King County Transit Data Part One - GTFS Static Schedules
In Seattle Washington, we're blessed with great multimodal transit, as well apps and open data to help us get around as efficiently as possible.
Both static (schedule) data and realtime locations of transit vehicles (light right/bus /street car/etc) can be found in the OneBusAway app, which originally started in the Puget Sound Region. One of the powerful elements of the OBA app is that it ties together information for multiple regional transit agencies in a single interface.
This post will focus on the static schedule data, and later posts hopefully will cover my exploration on the realtime data offered up both by the OneBusAway API and some of the agency specific data hosts.
Static scheduling data that power OneBusAway are published by regional transit agencies in
the General Transit Feed Specification or GTFS
format, originally developed by
Google in 2006, with an interesting tie-in
to Portland's TriMet transit agency
Each Puget Sound regional transit agency's GTFS
schedules can be found at the following
page, as a formatted set of zipped text files conforming to the GTFS standard:
https://www.soundtransit.org/help-contacts/business-information/open-transit-data-otd/otd-downloads
Data Overview #
Let's take a look at the King County Metro GTFS Export to better understand what we're dealing with.

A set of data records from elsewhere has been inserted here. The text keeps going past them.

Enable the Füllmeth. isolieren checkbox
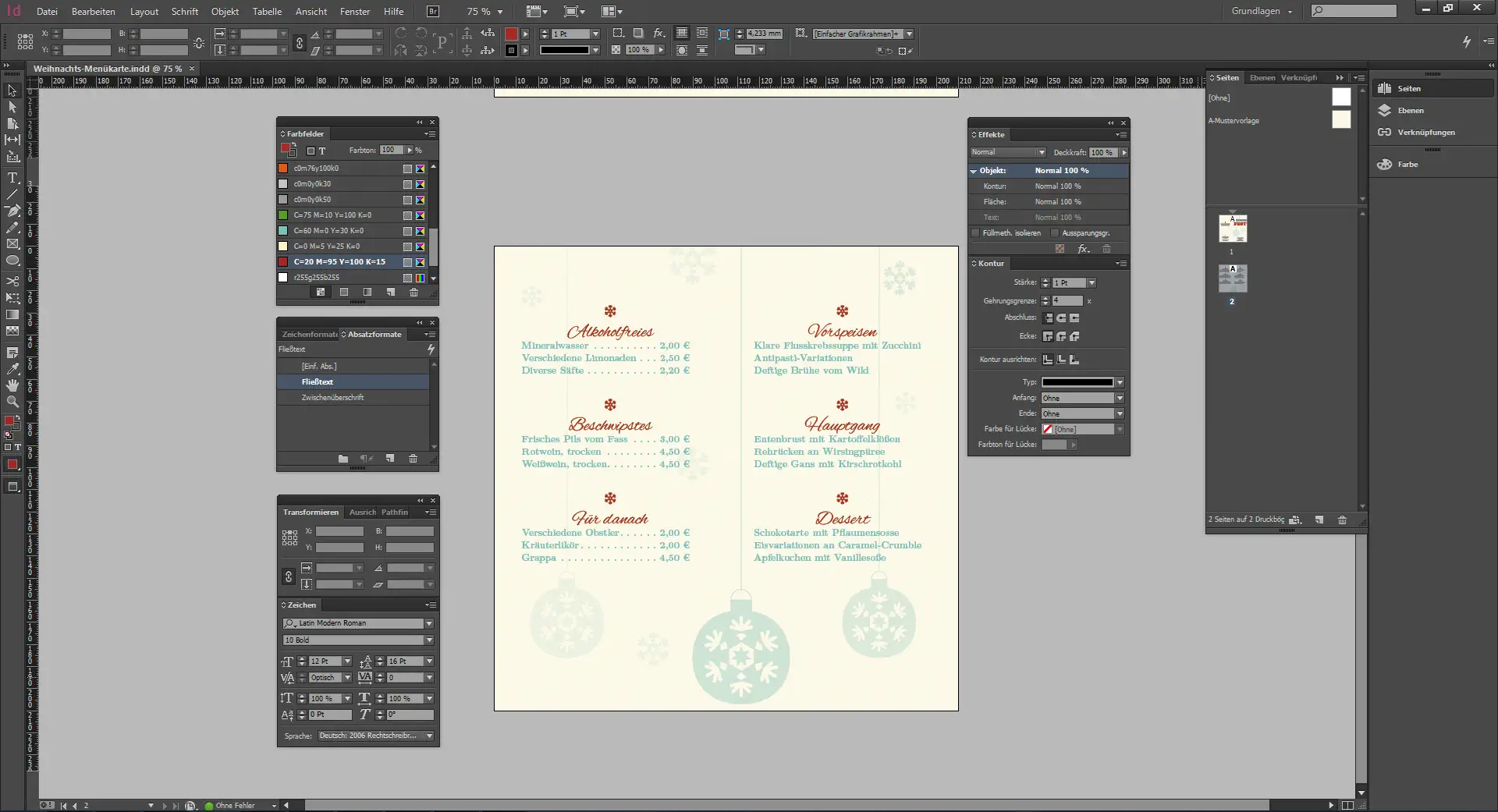Viewport: 1498px width, 812px height. (975, 233)
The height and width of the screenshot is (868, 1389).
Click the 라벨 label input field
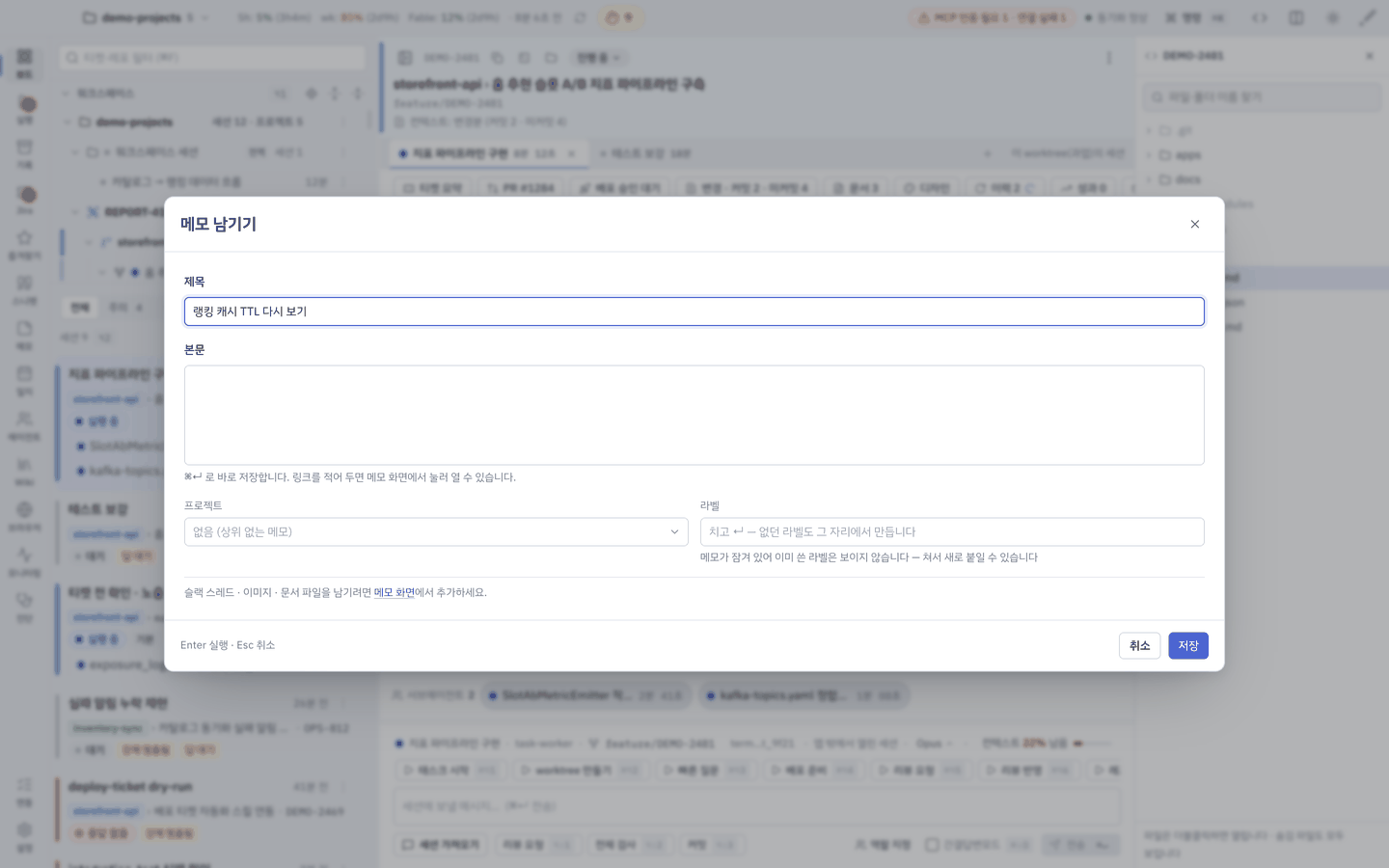[951, 531]
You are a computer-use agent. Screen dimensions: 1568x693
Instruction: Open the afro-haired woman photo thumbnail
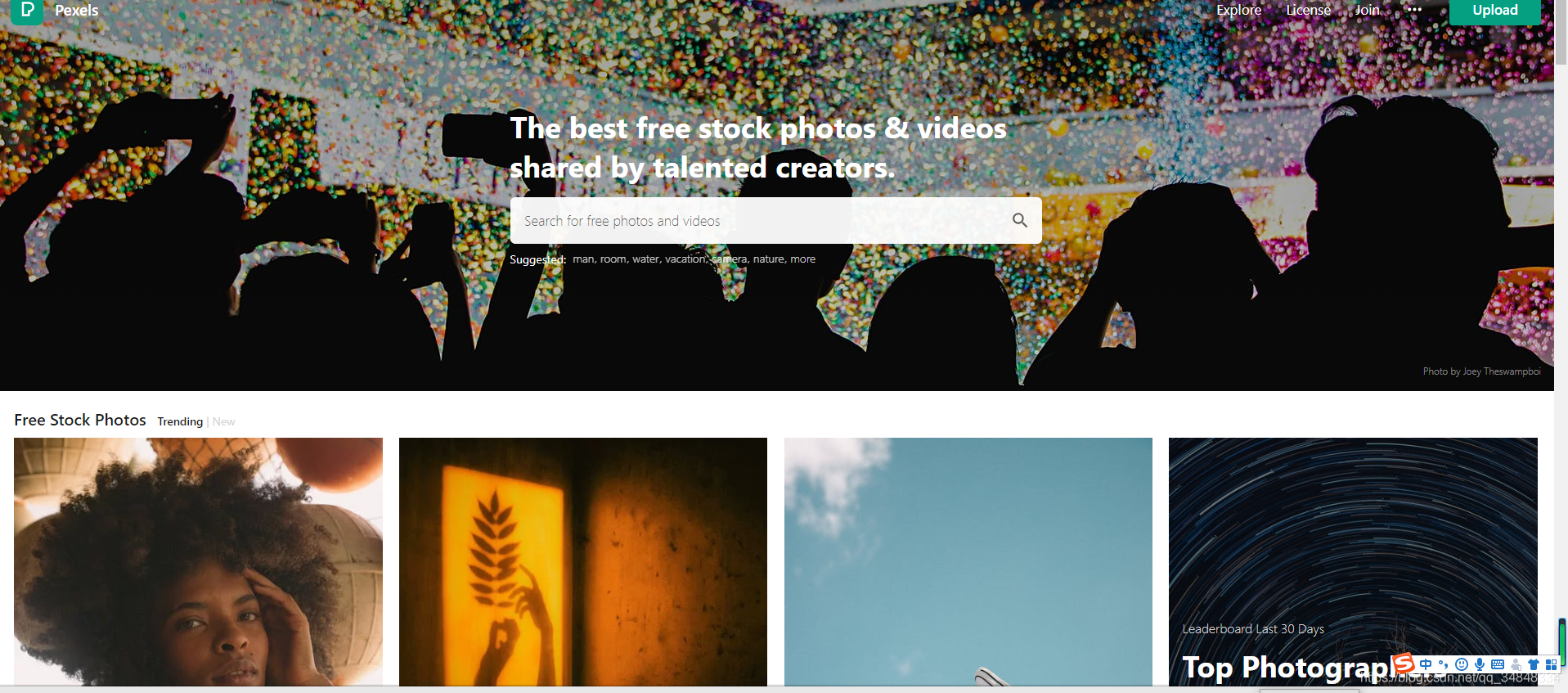coord(198,561)
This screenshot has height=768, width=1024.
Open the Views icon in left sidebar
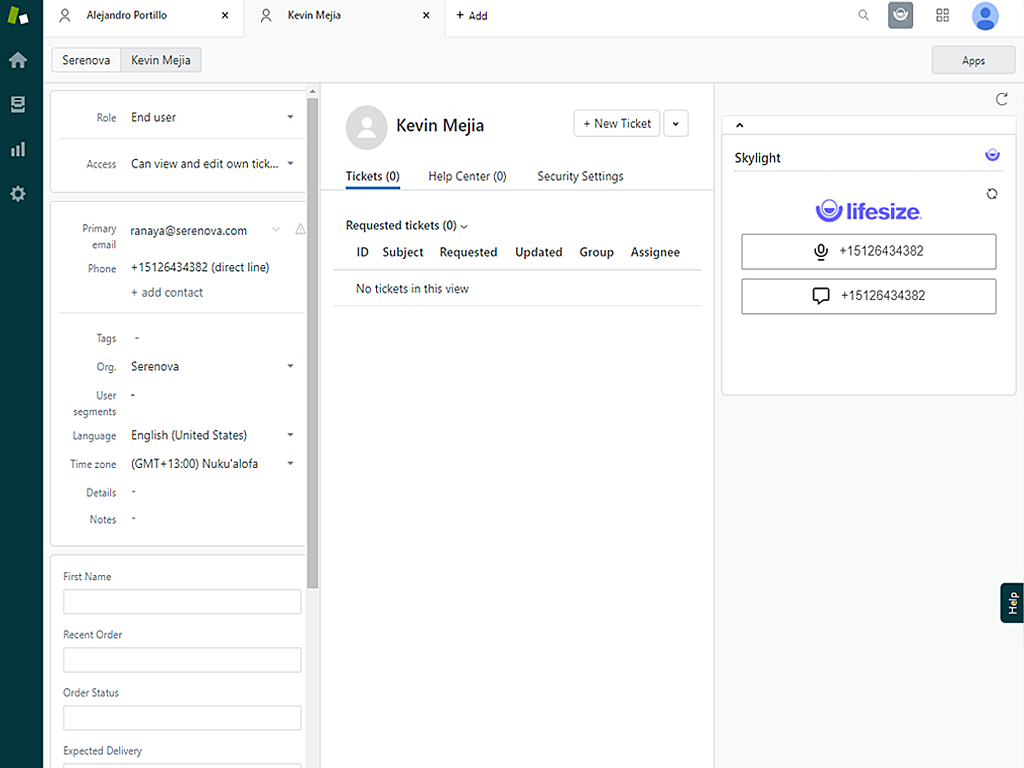tap(18, 105)
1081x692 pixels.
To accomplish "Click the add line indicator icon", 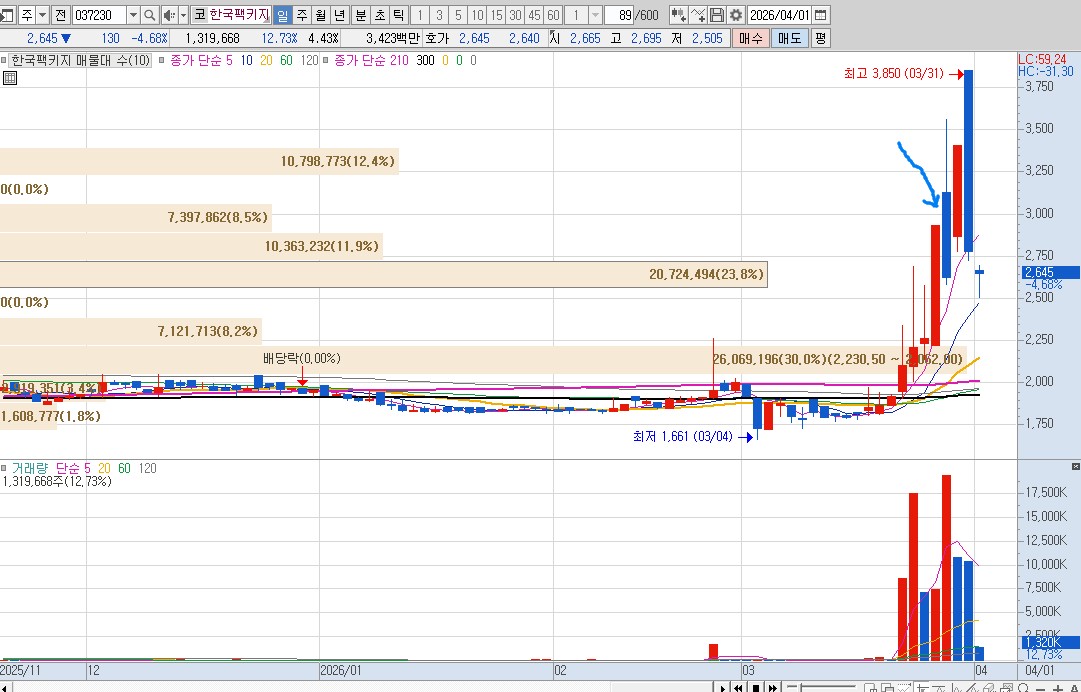I will [698, 15].
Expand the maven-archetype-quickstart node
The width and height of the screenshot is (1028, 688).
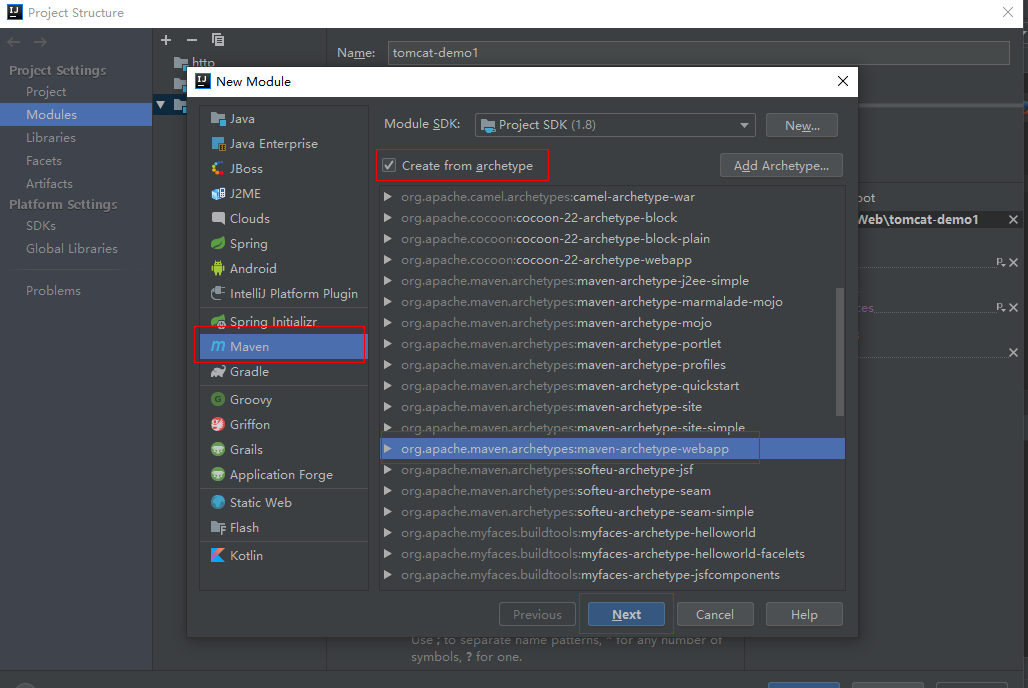(x=387, y=386)
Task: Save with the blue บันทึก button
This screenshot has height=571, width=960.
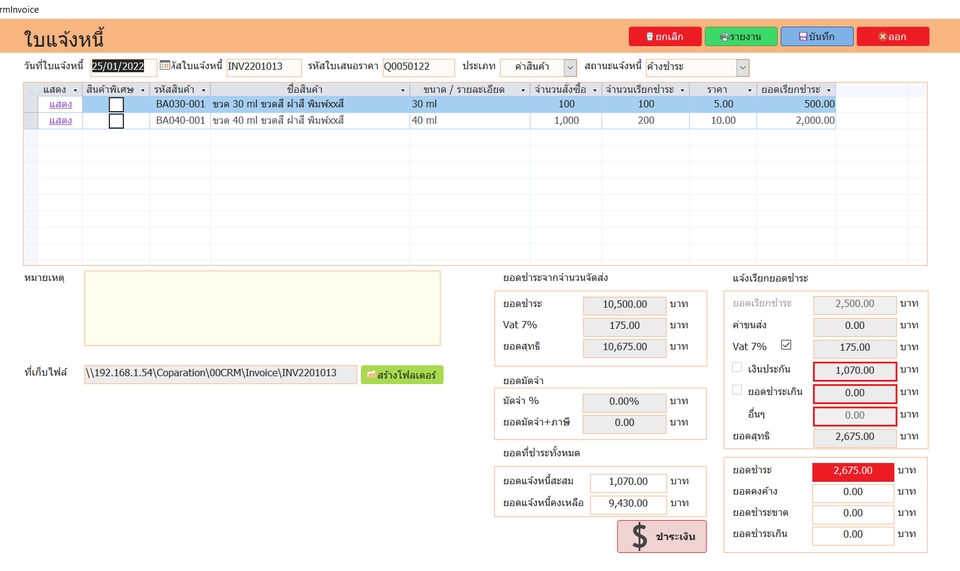Action: pos(817,37)
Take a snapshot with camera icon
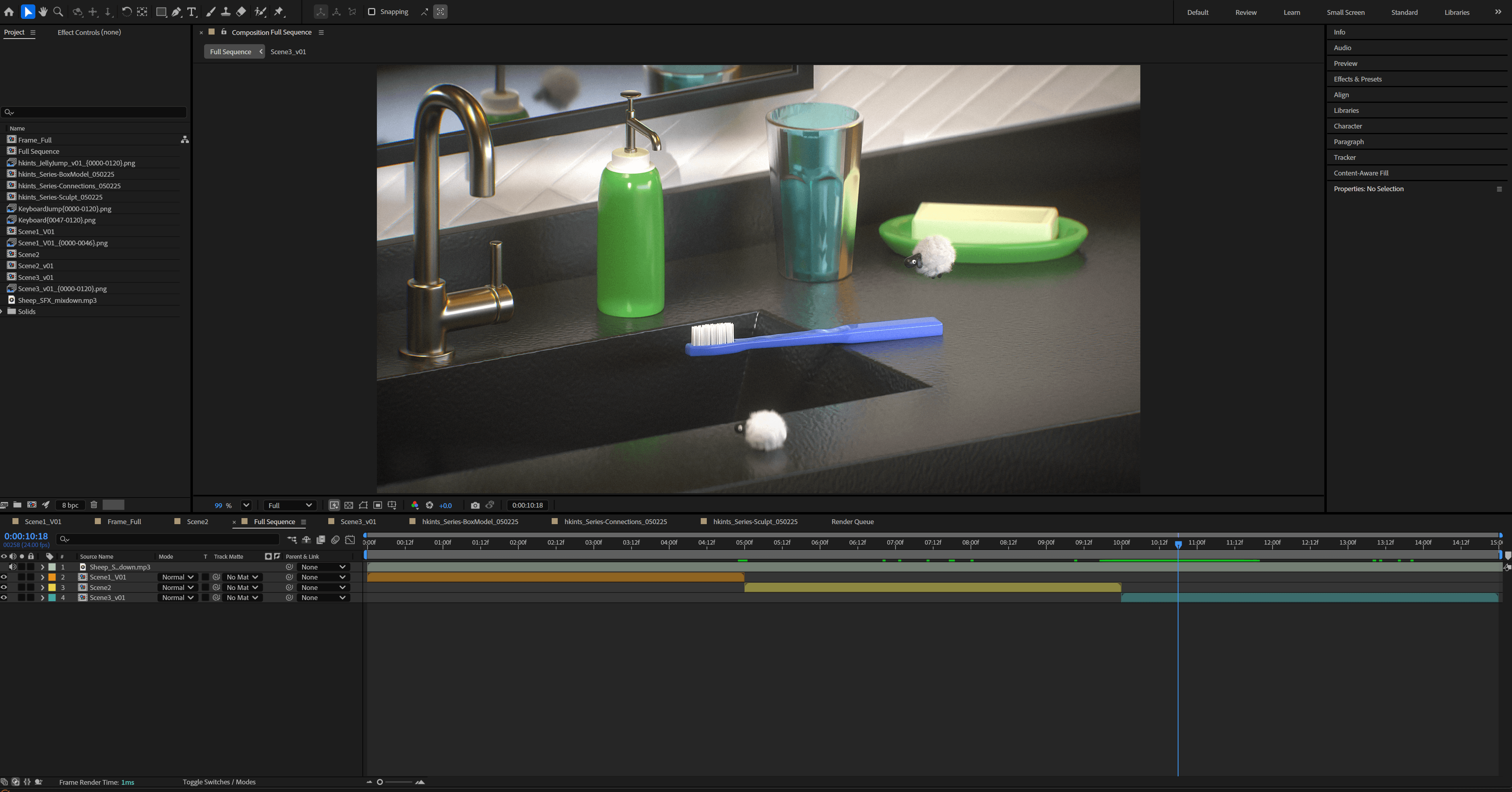1512x792 pixels. (475, 505)
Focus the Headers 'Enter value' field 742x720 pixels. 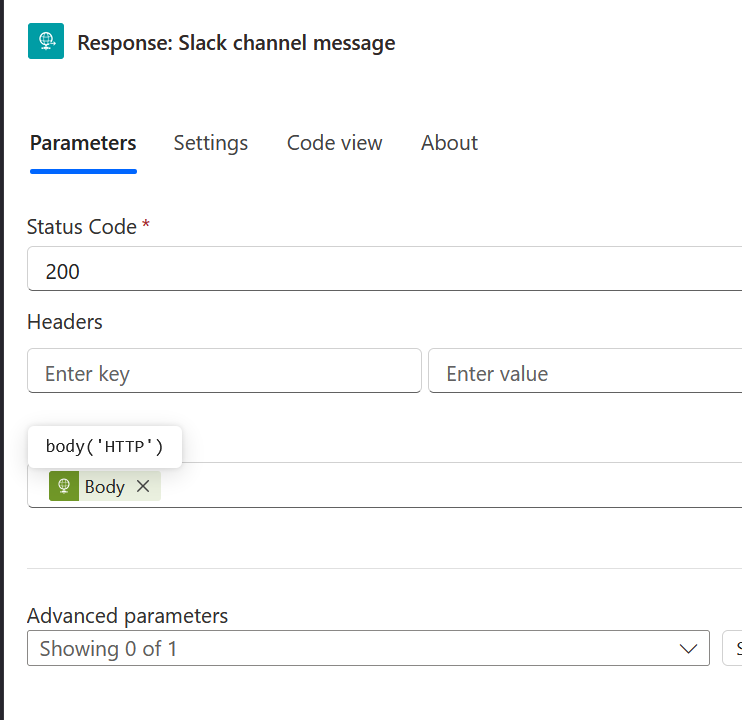tap(585, 373)
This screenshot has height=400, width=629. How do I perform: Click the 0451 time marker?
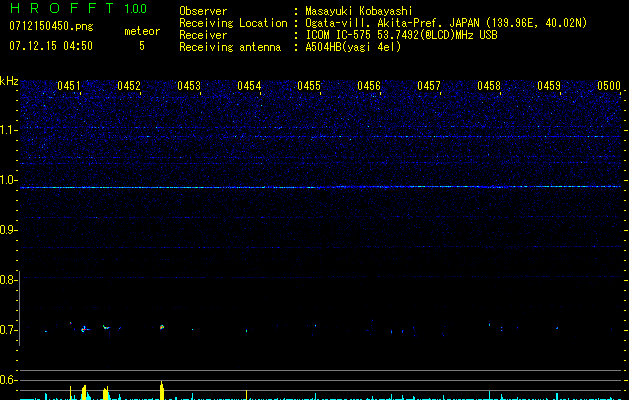(69, 87)
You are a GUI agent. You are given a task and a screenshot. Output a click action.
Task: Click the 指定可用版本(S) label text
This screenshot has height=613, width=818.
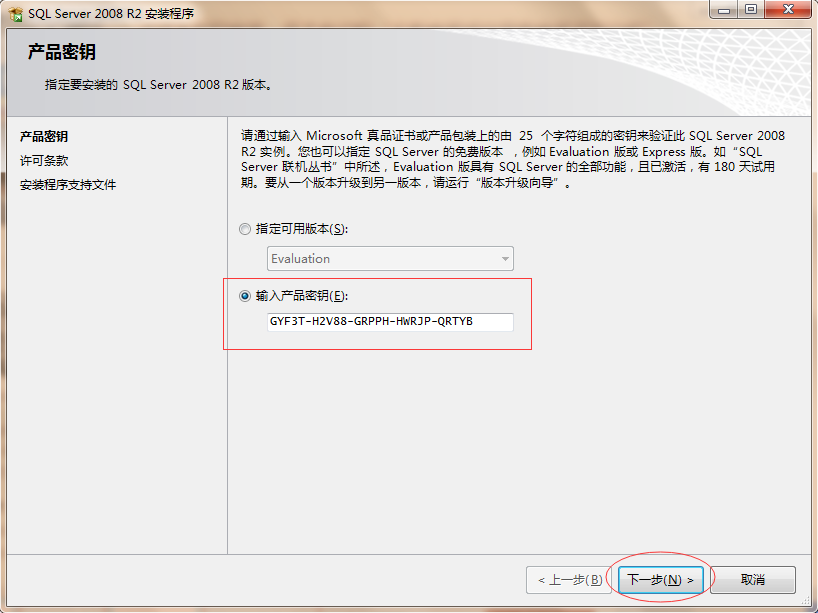click(x=302, y=229)
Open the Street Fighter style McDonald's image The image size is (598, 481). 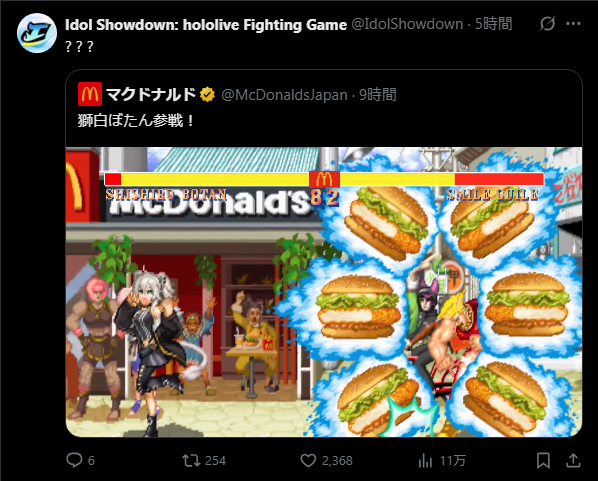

matthewkenny@Matthews-MacBook-Pro kc_metro % wc -l *
4 agency.txt
62 calendar.txt
3300 calendar_dates.txt
12 fare_attributes.txt
59 fare_rules.txt
1 feed_info.txt
151 routes.txt
234853 shapes.txt
1978415 stop_times.txt
6600 stops.txt
56500 trips.txt
2279957 total
The full data dictionary for each of the above text files can be found at the gtfs.org reference webpage. This reference doc outlines which files are required/optional and within those files, fields themselves that are required/optional.
Let's follow King County Metro Route 8 in these data files. Route 8 happens to weave its way by my house in Seattle's Central District, through the dense neighborhood of Capitol Hill, past the Amazon HQ in South Lake Union, and ends all the way at the Space Needle and my personal favorite destination, the KEXP cafe an gathering space.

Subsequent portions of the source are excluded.